* _What the task requires_
Print the entries below verbatim, starting at the line that contains "Identify the location of Show/Hide" and ending at the line that contains "minimize is located at coordinates (668, 5).", with both of those lines included.

--- Begin ---

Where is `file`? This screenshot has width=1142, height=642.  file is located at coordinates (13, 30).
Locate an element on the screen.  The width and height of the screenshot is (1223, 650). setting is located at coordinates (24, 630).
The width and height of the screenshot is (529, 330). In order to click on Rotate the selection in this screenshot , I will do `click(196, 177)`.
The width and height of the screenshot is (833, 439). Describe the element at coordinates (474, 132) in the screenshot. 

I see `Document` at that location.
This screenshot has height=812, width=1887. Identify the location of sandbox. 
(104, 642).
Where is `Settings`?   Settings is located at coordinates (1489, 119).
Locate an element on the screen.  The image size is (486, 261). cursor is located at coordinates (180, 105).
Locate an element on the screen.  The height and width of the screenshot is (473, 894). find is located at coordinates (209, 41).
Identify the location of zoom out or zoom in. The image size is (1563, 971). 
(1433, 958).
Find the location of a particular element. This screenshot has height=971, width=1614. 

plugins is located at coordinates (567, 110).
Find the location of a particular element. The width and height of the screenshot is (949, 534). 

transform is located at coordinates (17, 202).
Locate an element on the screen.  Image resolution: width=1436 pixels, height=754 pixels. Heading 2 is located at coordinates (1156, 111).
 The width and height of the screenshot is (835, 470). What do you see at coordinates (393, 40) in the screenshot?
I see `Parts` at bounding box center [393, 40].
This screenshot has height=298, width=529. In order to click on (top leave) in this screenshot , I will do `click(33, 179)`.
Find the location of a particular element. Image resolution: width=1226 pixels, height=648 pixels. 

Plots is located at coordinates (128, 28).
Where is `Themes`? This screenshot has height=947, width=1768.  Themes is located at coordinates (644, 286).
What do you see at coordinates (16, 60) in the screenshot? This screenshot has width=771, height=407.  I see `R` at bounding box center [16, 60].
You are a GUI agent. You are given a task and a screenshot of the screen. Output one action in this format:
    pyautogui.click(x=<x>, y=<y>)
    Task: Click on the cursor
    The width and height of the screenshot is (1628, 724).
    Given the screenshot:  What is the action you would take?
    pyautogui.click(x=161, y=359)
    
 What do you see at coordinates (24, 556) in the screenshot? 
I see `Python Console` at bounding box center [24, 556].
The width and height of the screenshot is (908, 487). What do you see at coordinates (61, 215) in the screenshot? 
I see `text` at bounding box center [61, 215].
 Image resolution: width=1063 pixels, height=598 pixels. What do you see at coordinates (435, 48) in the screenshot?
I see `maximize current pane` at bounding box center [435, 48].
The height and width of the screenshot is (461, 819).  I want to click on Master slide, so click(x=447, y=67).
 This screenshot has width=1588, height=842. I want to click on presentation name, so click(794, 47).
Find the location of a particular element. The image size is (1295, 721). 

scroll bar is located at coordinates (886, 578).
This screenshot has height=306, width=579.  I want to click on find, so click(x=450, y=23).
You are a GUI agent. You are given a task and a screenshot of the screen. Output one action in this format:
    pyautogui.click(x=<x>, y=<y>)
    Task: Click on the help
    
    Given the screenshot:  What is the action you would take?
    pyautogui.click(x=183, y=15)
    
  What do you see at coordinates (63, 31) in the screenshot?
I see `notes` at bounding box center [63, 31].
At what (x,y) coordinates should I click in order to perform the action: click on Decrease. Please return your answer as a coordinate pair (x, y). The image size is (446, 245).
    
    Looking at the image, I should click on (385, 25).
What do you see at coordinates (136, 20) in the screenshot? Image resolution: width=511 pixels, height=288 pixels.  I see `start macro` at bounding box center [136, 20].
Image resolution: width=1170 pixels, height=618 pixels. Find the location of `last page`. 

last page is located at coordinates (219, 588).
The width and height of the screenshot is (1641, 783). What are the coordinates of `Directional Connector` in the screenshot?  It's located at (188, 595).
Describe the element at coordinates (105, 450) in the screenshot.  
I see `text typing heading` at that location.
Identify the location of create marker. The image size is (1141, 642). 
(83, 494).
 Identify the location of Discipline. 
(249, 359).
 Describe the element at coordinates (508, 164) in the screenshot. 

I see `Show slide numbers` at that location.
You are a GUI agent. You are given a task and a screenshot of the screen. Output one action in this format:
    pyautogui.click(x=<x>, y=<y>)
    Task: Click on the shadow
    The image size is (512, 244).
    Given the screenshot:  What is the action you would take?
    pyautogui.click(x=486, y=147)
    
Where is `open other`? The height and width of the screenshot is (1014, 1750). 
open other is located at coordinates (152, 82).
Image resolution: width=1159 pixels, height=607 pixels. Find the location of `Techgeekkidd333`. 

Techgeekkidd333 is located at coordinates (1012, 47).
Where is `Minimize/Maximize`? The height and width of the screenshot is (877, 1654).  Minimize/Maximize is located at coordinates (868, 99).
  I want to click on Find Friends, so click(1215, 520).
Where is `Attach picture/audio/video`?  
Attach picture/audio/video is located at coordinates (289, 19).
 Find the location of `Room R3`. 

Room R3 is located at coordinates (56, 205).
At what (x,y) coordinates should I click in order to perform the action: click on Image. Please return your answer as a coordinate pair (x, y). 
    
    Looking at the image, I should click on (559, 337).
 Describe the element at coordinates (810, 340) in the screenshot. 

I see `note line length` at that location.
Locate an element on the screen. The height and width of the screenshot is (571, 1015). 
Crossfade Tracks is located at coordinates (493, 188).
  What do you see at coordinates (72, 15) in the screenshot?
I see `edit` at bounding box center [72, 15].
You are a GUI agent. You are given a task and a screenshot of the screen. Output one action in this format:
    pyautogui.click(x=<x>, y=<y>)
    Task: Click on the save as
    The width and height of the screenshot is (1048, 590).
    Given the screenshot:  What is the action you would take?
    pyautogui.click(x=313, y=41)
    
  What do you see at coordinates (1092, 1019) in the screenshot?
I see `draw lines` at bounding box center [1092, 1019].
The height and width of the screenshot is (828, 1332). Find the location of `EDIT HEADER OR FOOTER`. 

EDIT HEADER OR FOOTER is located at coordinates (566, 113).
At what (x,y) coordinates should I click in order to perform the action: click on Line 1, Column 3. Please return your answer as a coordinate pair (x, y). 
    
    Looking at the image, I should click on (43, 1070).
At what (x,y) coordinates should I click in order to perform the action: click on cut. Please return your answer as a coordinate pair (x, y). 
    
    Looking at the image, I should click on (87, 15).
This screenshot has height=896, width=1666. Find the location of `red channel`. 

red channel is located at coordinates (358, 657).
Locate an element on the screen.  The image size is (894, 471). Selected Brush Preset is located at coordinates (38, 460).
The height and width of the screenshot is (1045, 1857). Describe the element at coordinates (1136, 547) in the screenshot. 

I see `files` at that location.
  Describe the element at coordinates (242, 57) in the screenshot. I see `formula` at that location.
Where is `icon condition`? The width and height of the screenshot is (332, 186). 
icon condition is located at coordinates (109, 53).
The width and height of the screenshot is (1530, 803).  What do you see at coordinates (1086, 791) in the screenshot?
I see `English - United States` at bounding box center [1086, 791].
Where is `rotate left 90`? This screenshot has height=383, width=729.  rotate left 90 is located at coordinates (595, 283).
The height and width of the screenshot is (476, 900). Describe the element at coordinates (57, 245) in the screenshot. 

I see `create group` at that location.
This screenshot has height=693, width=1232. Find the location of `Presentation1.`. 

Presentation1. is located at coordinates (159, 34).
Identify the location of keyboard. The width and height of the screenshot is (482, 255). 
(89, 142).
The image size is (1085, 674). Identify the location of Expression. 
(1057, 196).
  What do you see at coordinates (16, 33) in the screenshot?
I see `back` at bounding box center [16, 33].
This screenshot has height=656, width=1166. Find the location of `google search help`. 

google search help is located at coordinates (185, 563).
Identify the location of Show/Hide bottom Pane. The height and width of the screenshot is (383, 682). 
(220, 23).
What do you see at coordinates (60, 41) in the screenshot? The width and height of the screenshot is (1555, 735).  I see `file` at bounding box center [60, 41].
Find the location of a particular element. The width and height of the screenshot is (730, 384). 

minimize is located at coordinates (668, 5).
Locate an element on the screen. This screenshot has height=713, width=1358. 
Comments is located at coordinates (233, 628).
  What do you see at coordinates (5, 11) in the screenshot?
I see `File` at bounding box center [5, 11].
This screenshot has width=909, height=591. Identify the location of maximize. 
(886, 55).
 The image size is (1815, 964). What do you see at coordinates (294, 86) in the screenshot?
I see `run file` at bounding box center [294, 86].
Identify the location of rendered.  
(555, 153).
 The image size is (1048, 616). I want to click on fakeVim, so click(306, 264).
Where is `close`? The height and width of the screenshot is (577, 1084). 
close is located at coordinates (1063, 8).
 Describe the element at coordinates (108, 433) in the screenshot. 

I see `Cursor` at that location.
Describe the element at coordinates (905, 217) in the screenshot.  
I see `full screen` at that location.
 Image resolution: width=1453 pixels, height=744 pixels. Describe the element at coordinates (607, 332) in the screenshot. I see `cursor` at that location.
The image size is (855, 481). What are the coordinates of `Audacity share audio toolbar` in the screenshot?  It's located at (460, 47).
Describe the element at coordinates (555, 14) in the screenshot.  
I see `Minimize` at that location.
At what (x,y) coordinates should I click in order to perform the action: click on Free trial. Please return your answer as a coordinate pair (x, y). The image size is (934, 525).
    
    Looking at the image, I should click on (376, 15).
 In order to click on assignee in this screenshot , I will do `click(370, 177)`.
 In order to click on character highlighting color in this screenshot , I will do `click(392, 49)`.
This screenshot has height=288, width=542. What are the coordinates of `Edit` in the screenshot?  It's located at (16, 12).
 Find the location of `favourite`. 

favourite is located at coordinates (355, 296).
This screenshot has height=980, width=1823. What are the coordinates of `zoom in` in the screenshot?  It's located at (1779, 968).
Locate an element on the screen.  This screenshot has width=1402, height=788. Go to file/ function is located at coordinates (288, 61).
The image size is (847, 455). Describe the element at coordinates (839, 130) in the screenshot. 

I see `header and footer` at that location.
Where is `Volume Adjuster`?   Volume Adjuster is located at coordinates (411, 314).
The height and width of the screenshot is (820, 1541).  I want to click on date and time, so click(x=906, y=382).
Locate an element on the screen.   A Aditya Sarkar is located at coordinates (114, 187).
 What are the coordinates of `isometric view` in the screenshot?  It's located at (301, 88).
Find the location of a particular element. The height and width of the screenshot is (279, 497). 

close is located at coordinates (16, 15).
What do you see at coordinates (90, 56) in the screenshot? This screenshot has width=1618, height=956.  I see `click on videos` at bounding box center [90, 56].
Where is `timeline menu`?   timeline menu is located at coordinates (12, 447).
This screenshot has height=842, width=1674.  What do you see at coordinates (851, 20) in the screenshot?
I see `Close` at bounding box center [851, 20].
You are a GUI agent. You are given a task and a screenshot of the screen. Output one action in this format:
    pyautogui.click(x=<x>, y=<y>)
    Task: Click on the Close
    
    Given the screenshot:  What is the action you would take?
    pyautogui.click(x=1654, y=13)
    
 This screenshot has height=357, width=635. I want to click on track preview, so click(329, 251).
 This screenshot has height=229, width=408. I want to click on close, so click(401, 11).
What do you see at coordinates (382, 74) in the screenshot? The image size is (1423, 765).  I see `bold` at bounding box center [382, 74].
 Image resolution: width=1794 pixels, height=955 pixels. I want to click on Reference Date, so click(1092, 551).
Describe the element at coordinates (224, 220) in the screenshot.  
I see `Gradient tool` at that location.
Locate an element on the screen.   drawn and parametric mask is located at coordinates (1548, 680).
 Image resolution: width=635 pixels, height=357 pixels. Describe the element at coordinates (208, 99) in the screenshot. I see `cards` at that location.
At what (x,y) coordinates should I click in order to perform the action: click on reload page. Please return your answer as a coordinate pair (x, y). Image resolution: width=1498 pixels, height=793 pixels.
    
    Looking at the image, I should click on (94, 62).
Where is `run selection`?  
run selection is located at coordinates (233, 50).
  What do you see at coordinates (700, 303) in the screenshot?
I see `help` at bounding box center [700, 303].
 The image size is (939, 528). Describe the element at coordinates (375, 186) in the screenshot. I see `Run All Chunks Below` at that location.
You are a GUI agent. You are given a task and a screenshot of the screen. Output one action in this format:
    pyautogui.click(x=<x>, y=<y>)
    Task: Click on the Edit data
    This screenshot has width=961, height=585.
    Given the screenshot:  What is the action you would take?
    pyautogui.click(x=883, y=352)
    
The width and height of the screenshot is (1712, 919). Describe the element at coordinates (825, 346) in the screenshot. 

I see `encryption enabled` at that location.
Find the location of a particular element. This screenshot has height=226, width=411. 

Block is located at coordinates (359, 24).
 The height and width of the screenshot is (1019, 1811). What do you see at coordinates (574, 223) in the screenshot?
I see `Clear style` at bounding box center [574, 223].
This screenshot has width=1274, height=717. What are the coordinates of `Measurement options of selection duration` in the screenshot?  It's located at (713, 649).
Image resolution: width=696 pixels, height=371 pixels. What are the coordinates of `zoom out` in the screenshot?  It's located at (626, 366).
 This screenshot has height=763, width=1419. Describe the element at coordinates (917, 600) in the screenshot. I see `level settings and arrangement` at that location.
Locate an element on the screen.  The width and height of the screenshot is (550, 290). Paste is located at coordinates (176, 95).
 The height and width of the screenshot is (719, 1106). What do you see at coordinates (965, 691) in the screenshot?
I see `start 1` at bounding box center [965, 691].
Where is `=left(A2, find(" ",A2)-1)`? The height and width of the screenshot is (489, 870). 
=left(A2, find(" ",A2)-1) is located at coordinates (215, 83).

--- End ---

* _Reply to the task_
Identify the location of Show/Hide bottom Pane. The height and width of the screenshot is (383, 682). 
(220, 23).
What do you see at coordinates (60, 41) in the screenshot? The width and height of the screenshot is (1555, 735).  I see `file` at bounding box center [60, 41].
Find the location of a particular element. The width and height of the screenshot is (730, 384). 

minimize is located at coordinates (668, 5).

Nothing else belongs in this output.